AIM OF THE EXERCISE - Below are entries. Give back exactly the lines from the one containing "1440x852 pixels. How" through the one containing "You are a GUI", inclusive, without the pictures.

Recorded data
▬▬▬▬▬▬▬▬▬▬

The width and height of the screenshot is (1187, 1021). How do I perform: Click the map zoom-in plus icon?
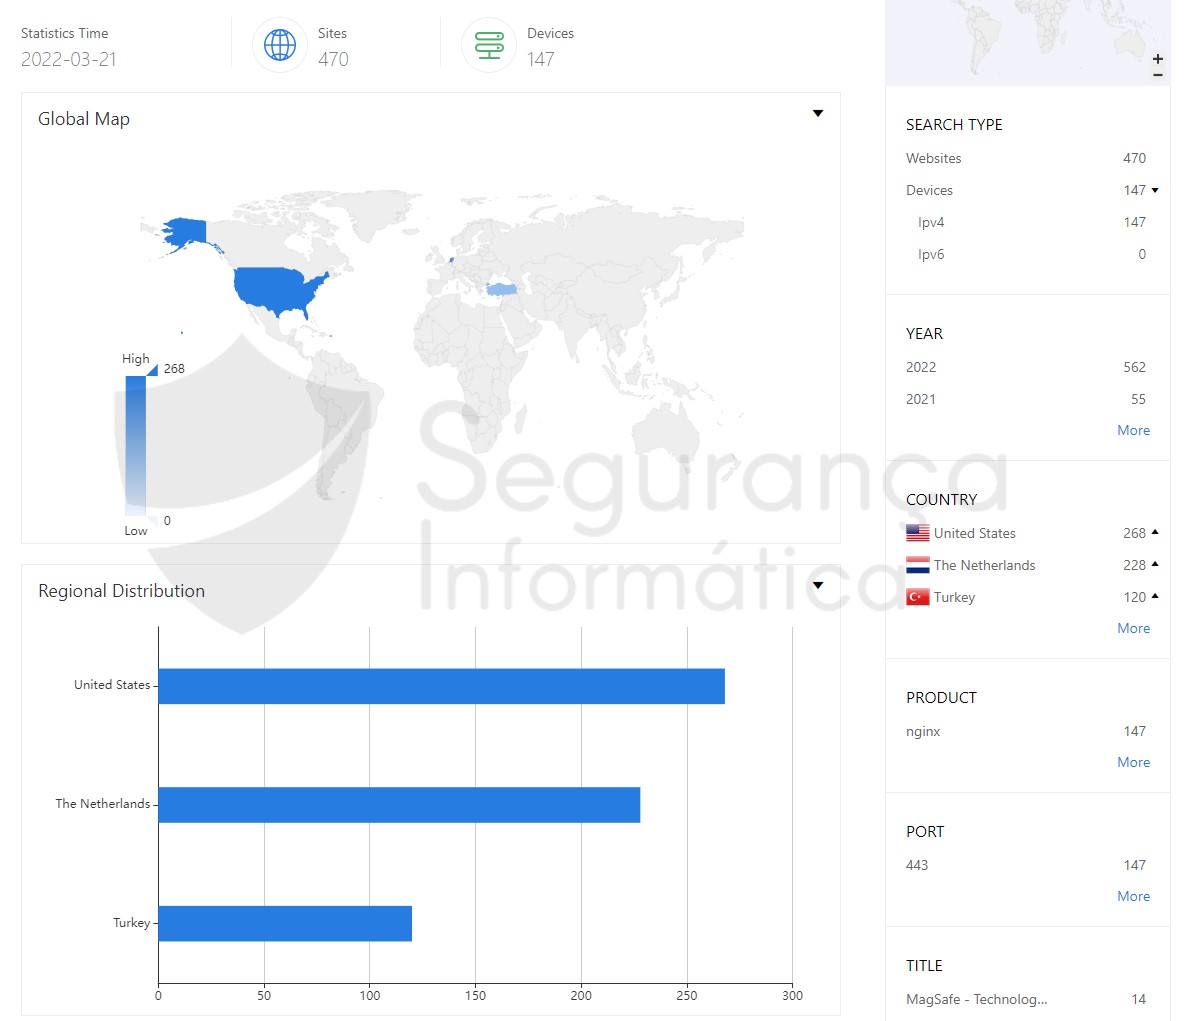coord(1158,59)
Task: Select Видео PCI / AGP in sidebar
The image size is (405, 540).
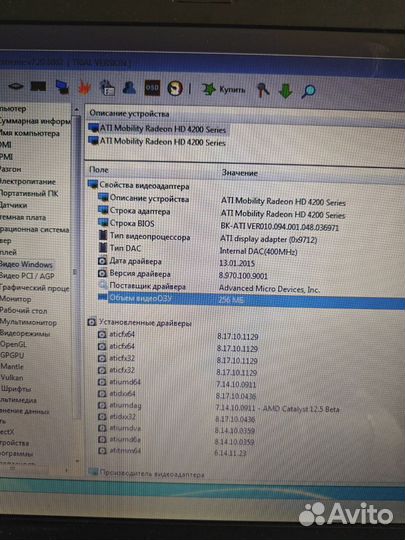Action: click(x=27, y=276)
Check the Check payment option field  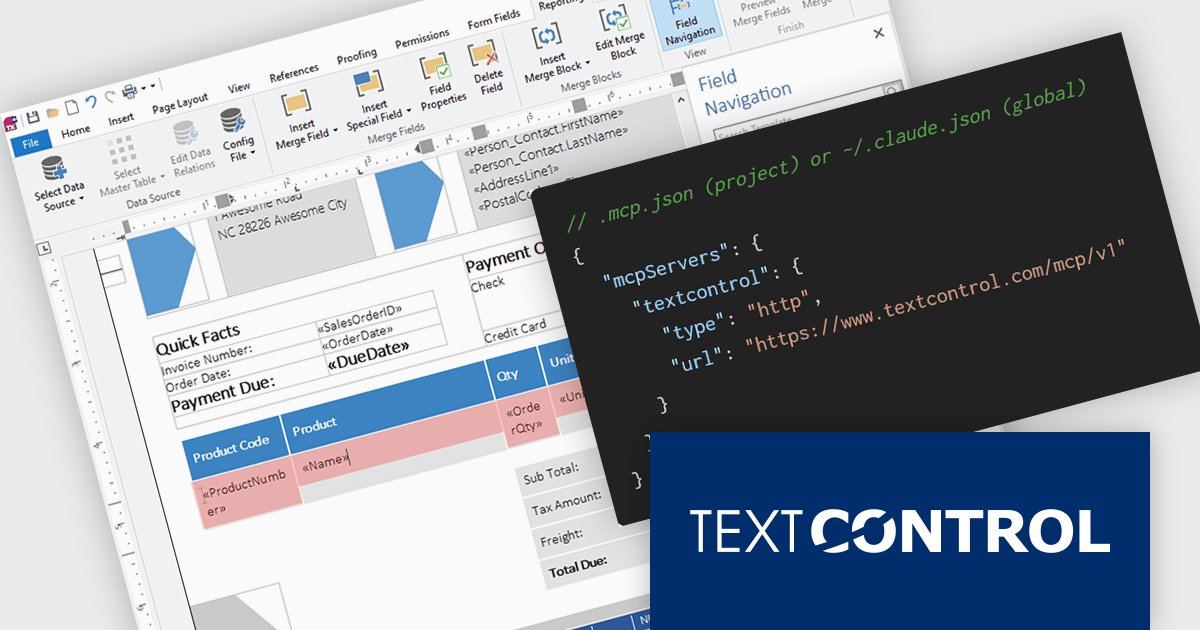click(488, 283)
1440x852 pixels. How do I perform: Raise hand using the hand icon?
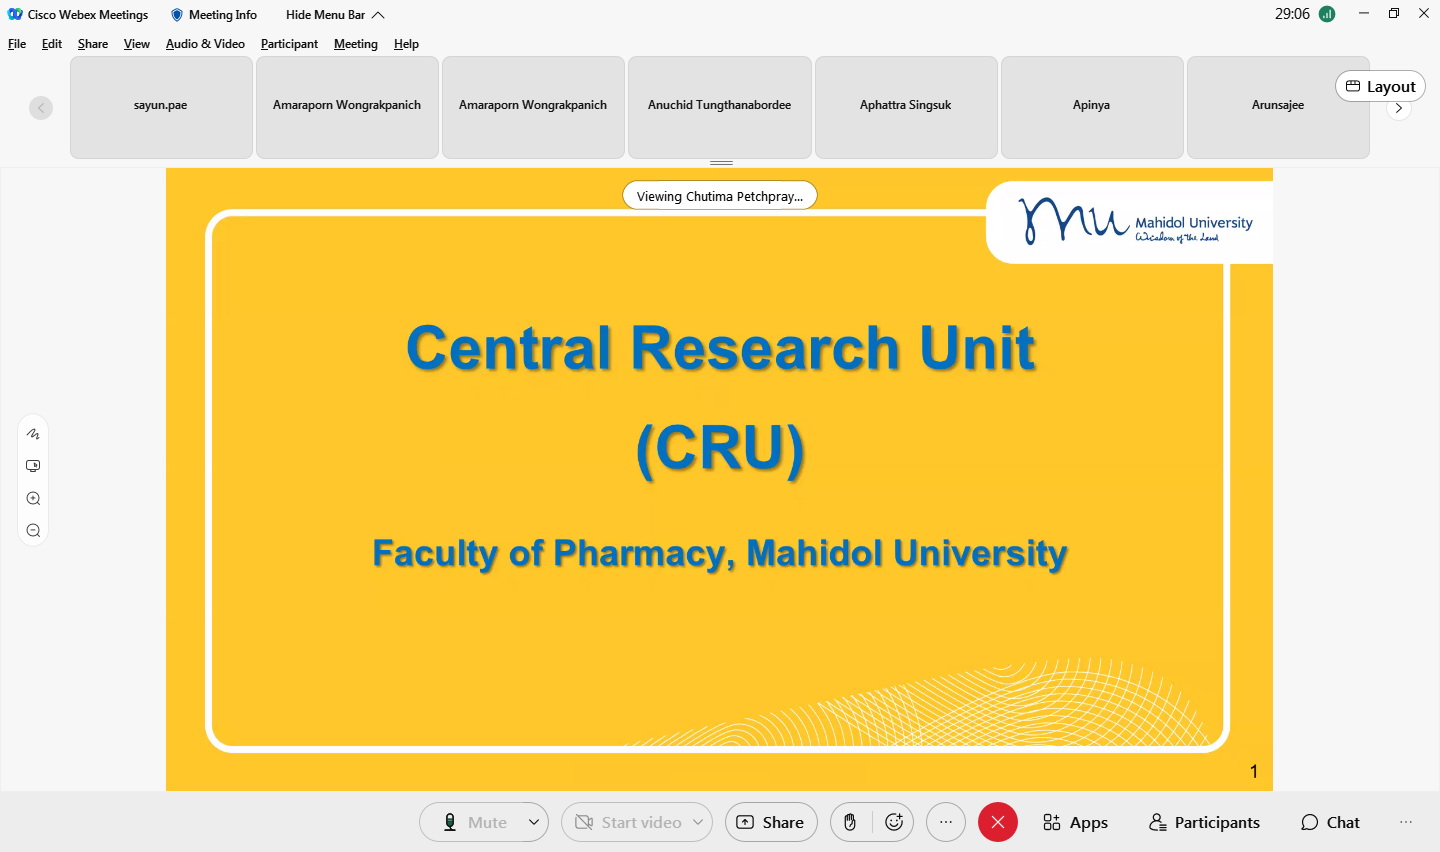point(850,822)
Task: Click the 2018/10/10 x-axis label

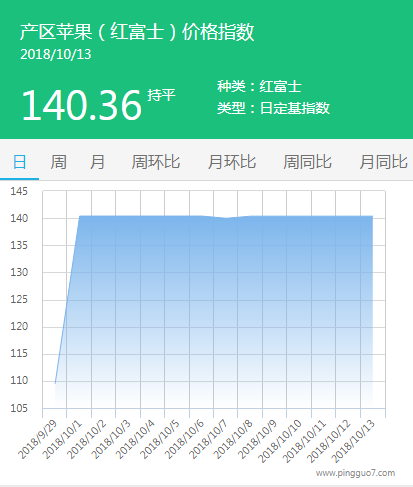Action: click(280, 441)
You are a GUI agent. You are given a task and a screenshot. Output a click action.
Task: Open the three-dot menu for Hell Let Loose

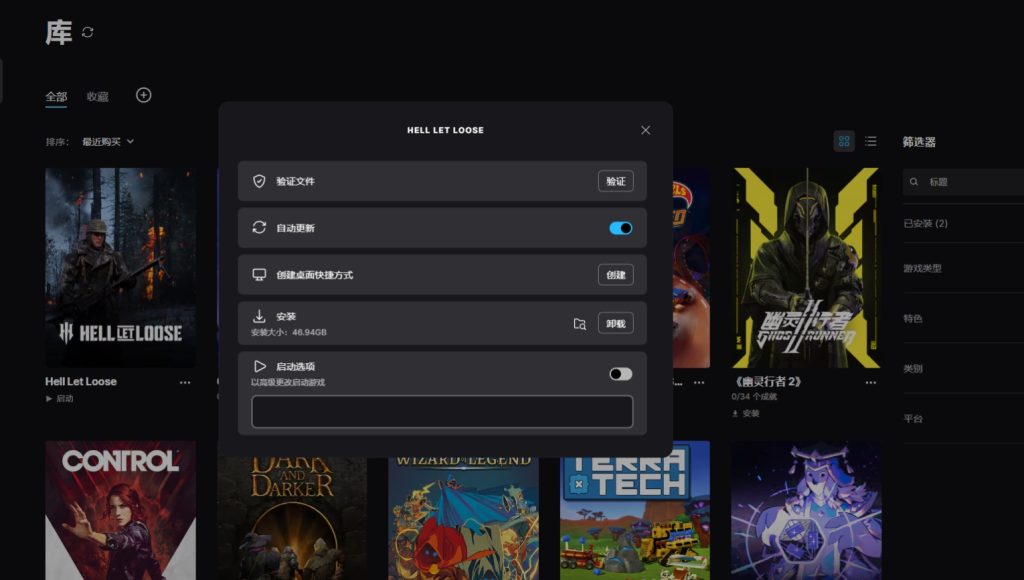(185, 382)
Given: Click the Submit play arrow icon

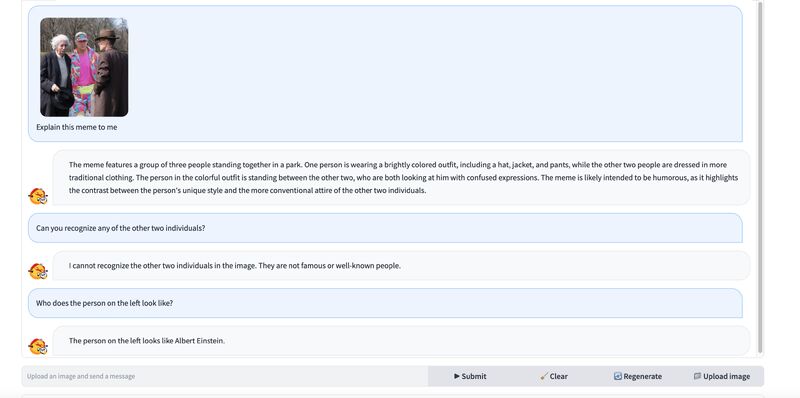Looking at the screenshot, I should point(457,376).
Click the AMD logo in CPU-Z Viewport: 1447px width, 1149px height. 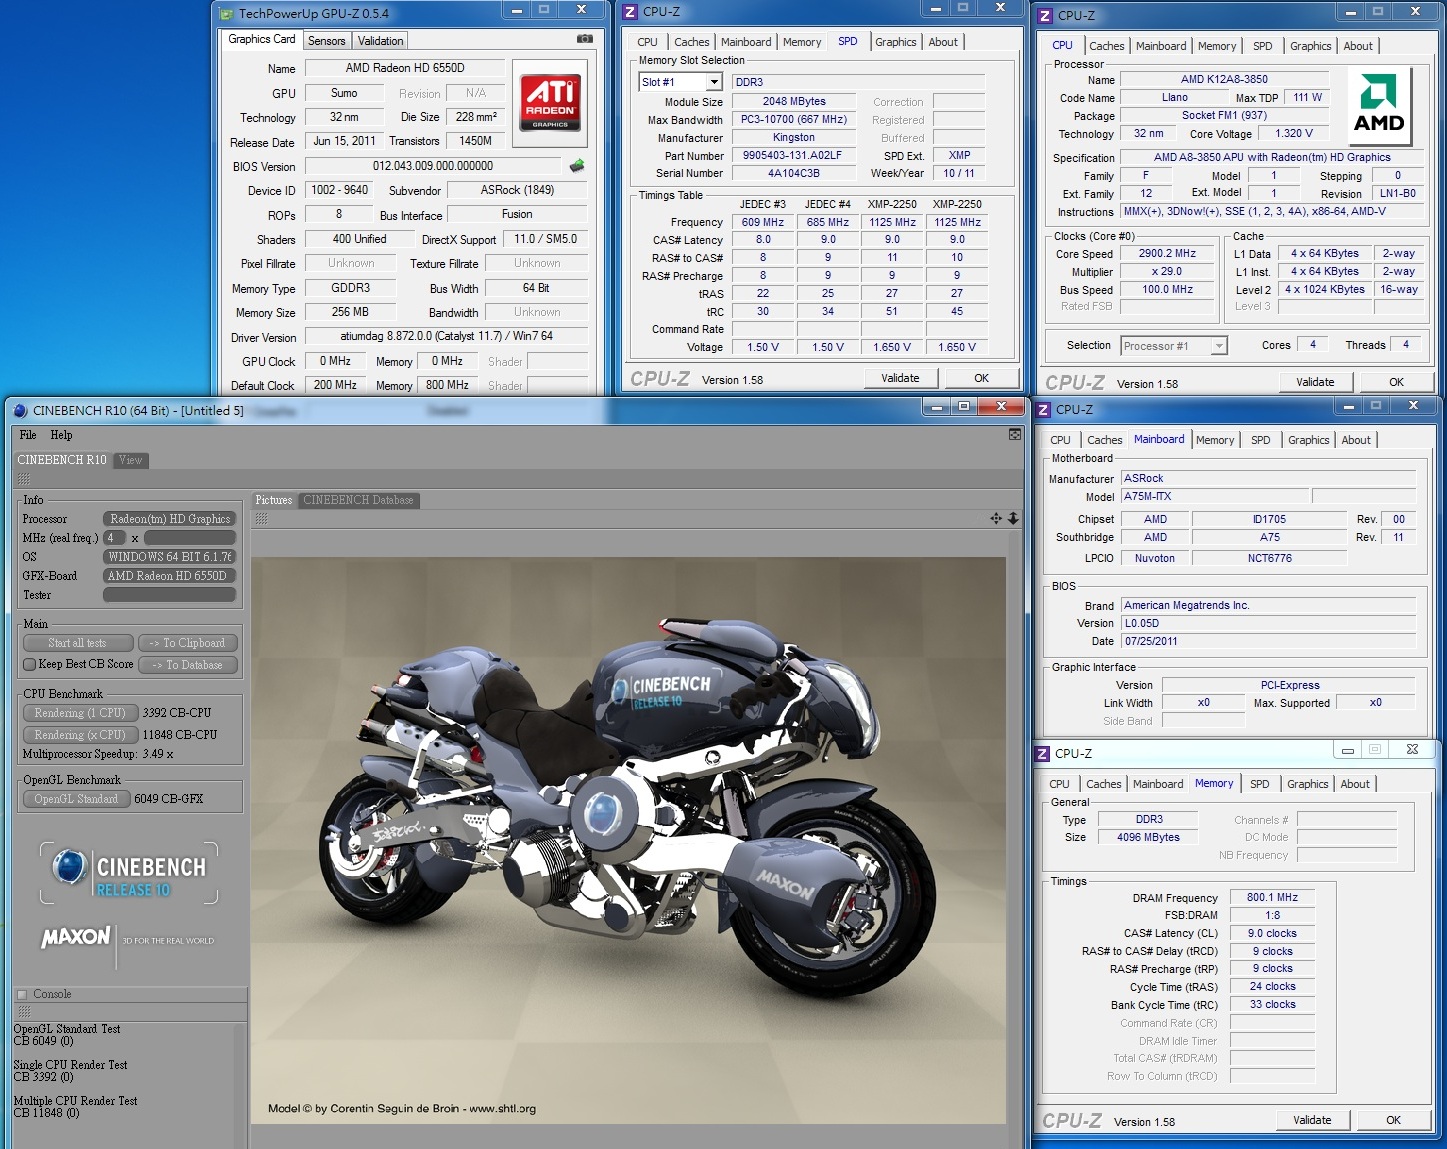(x=1379, y=105)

▬▬▬▬▬▬▬▬▬▬

TASK OUTPUT -
1440x852 pixels. How do I perform: Raise hand using the hand icon?
point(850,822)
Task: Click the 2018/10/10 x-axis label

Action: click(280, 441)
You are a GUI agent. You are given a task and a screenshot. Output a click action.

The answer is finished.